Images: the mod-psychedelic look of the 1968 Beatles movie “Yellow Submarine;” posters for West Deutscher Rundfunk (radio) from 1982 and 1983.
The moon (the one we see from earth on virtually every other night than tonight, a new moon, go figure…)
I remember vividly the wee hours of Monday, 40 years ago today, when I saw Neil Armstrong take his first steps on the moon (at 02:56 GMT in the early hours of 21 July—I was living in Germany at the time, so it was already Monday there, while North Americans enjoyed a Sunday night special). Our family did not have a TV and I was quite sick with the flu at the time… but I got up in a fevered haze and walked six blocks to the nearest Radio & TV shop which had TV sets tuned to the moon landing in their display window, with loudspeakers of the English reportage playing into the street. (I ended up translating the action and the English announcer’s coverage into German for an assembled group of Italian and Turkish foreign workers from the nearby barracks, disoriented drunks, and assorted street-people and others too poor to own a TV set—all of whom had gathered outside the shop to take in the spectacle in real time).
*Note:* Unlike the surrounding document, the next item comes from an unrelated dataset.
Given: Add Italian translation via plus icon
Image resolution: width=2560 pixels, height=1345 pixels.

That unique moment offered a fresh view of our wee blue-green planet for all of humankind, and triggered Marshall McLuhan’s phrase “Global Village” as well as Buckminster Fuller’s “Spaceship Earth.” Trivia factoid: it also marked the first time in history that the New York Times used a 96-point headline: “Men Walk On Moon.”
(Thanks to GDC-Listserv friend Marilyn Matty, from New York (fittingly), for pointing out the latter re: the NYT a few minutes ago).
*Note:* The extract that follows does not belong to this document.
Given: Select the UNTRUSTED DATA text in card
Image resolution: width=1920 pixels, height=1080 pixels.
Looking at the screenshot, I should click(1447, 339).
Peace does not require love.
Hate—without weapons—will suffice.
Any dialog—even if only accusations, denunciations and vituperation—is preferable to bullets, bombs, broken hearts and broken bodies. War (violence) is an incredibly infectious, disfiguring disease for which the only antidote is dialog.
Some of the more rewarding aspects of hosting a blog such as this are the serendipity and unexpected encounters one makes from one day to the next… for example, earlier today I received the thoughtful truism quoted above from a certain Glenn S. Michaels of Phoenix, Arizona… I thank you for sharing your wisdom!